Last night, I read this opinion from an Illinois federal court. The plaintiff-employee, who suffers from multiple sclerosis, was responsible for publishing articles and other marketing communications for the defendant-employer.
Now, the employer is headquartered in Dallas, Texas.
Now, because of the heat in Dallas, Texas, the plaintiff requested an accommodation for her MS. Specifically, she asked for a telecommuting arrangement, and the employer agreed.
Everything was working well until the employer merged with another company. Given the size and breadth of the merger, the combined entity needed to change how it conducted business. One of those changes involved merging media channels and requiring everyone to work in person in Dallas, Texas. No exceptions.
Indeed, one other employee in the same position relocated to Texas, and another quit because she did not want to transfer from California.
The plaintiff asked the company to continue the same accommodation it had been providing her, but the defendant refused. However, the defendant tried to explore other alternatives, including different suitable positions within the company. But, none of that worked out. Ultimately, the defendant separated the plaintiff’s employment.
So, she sued, claiming a violation of the ADA.
Business judgment or ADA violation?
So can a company change what functions are essential to performing a particular job?
Yes, it can. I’m going to start quoting liberally from the opinion now:
Essential functions are determined by looking at factors including but not limited to the employer’s judgment as to which functions are essential, the consequences of not requiring the employees to perform the function, and past and current work experiences. The presumption is that the employer’s judgment as to what is essential is correct unless the plaintiff offers sufficient evidence to the contrary. But while the employer’s judgment is one factor to consider it is not controlling and the Court looks at the employer’s actual practices in the workplace as well.

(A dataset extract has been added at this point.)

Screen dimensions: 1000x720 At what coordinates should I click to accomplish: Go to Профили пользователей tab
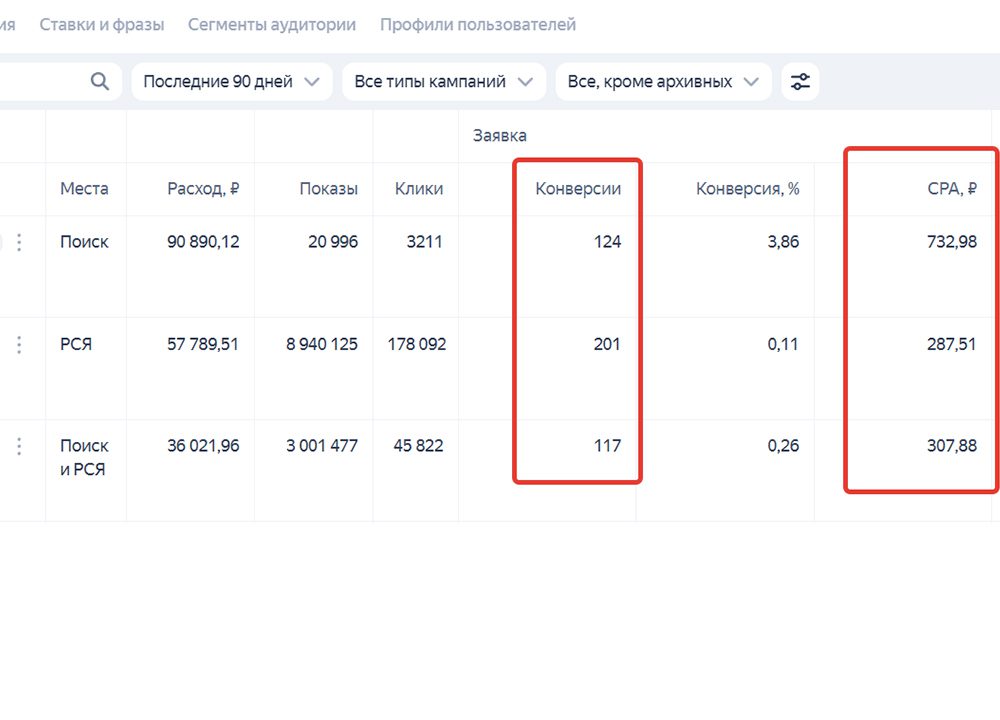pyautogui.click(x=477, y=24)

Ok. So the employer can announce a change. But, then it has to back that up by actually following through and implementing that change.

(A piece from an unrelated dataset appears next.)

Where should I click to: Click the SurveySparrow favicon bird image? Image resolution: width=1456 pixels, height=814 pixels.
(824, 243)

In this particular case, there was no dispute that the employer decided to make regular attendance an essential job function after the merger. Plus, many employer witnesses corroborated that the in-person requirement was essential to mitigate the chaos of a large-scale consolidation. Furthermore, there were other non-disabled employees similarly impacted.
And even though the plaintiff has a well-established history of performing her job well while working remotely, history does not guarantee future results. That, and the company is allowed to change the way it does business.
For these reasons, the plaintiff lost her failure-to-accommodate claim.
Tips for employers.
- “Disability” is a low burden. There was no ink spilled in this debating whether the plaintiff had a disability. Similarly, when an employee claims to have a disability, don’t exert any more psychic energy than is necessary. Your focus should be on the whether an employee can perform the essential functions of the job with or without an accommodation.
- Explore the options. At one time, telecommuting was a reasonable accommodation in this case. Then, it wasn’t. But, did the employer fire fast? No, it worked with the employee to explore other options to accommodate her disability. Did they work? Well, no. But, if you read the opinion, the company comes off as eminently reasonable.
- Talk the talk, then walk the walk. Your judgment counts for a lot when it comes to setting essential job functions. But, just because you “say so” doesn’t mean it “is so” unless you implement the change consistently across the board. Your business judgment plus consistency should carry the day if you have to defend an ADA lawsuit.